Flashback: Arcade Fire, Funeral (2004)


Let’s get something out in the open from the get go: the Grammys are not an indicator of musical talent. As most should have discovered by now, most awards ceremonies are dictated by a ferocious combination  of bureaucracy and corruption, and there’s little to be gained in winning, losing or being nominated anymore.

That’s not to suggest that the uproar triggered by Arcade Fire’s win for 2010’s The Suburbs didn’t tickle me pink. There’s nothing like getting middle America angry. Especially when the majority think the band in question is called The Suburbs.

But for all the chest-beating indie kids might have been doing post-win, completely aware of the hypocrisy of showing pride in a win from a stale, anachronistic establishment such as the Grammys, there’s something people still seem unwilling to admit. The Suburbs wasn’t all that great. What was, and remains seven years on, is their debut record Funeral.

I’m not going to go on a rant about bands leaving their roots, falling to the mainstream or any of that, at the end of it all the two albums seem to come from two different bands. And I happen to prefer the Arcade Fire of old; on Funeral they’re like the underage kid at gigs who thinks its cooler to earnestly shout and thrust himself into the crowd than to stand at the back, arms crossed at the chest, nodding head silently.

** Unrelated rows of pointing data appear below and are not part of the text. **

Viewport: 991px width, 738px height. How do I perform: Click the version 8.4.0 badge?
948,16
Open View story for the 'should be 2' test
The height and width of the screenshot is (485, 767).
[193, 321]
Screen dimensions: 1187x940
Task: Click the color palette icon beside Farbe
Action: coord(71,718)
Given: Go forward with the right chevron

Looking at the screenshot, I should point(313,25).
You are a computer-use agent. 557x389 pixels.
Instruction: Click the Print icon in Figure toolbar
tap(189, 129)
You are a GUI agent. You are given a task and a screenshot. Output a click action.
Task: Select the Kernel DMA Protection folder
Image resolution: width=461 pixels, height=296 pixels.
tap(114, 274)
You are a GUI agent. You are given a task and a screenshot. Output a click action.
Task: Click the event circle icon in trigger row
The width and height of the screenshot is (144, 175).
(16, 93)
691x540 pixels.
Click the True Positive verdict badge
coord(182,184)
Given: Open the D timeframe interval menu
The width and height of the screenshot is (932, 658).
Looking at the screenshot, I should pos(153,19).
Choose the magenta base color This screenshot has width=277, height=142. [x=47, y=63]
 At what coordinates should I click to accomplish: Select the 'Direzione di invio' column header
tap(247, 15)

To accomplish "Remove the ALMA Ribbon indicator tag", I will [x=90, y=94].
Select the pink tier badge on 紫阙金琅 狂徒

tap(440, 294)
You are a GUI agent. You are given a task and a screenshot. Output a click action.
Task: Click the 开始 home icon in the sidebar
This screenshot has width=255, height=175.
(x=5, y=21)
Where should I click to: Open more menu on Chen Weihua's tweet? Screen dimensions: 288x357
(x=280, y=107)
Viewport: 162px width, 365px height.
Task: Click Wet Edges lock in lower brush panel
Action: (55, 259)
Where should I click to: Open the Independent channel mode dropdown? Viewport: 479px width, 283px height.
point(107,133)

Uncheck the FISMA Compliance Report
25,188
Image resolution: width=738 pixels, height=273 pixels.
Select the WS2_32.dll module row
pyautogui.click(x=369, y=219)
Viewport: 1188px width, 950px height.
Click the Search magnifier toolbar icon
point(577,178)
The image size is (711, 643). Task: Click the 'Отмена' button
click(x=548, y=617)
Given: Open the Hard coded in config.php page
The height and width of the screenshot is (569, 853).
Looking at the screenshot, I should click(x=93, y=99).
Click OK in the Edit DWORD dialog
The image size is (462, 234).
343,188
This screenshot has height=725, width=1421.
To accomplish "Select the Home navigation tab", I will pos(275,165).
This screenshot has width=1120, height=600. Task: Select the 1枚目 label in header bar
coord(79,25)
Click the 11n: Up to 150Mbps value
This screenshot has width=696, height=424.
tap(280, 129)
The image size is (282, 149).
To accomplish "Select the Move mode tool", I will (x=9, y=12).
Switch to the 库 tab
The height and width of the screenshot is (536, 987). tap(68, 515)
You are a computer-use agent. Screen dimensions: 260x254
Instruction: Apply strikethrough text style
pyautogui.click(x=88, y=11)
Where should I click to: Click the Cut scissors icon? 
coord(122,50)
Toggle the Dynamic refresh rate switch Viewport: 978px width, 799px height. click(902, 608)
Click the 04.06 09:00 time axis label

From the simmering keys that greet the ears on Neighbourhood #1 (Tunnels) through to the sonic outburst that is Neighbourhood #3 (Power Out), there’s so much sheer exuberance in every note. The first time I heard this record, my heart began racing and I felt the surging energy that seems to reside in the very DNA of Arcade Fire.

Of course, one cannot ignore that there are no fewer than ten instrumentalists involved, most multi-talented. Husband-wife pair Win Butler and Regine Chassagne are perfectly suited to one another musically, there’s no fight for the spotlight, but complete unity.

Every song on Funeral has a place. Maybe you don’t originally see the value, but come back to the record a year later, a year after that, and you move between songs. I had never paid attention to Crown Of Love, but recently it’s become my new favourite. Whereas the melodic force of Wake Up remains the anthem for us disenchanted indie kids, and with it Arcade Fire nominated themselves as our leaders.

I saw Arcade Fire live on their inaugural Australian visit in 2008. And I still find it to have been one of the most hair-raising, spine-tingling, goosebump-inducing show I’ve ever attended. Every cliché in the book can’t explain the magnificence of these performers and their songs. Just buy it, listen to it, love it, then see it live.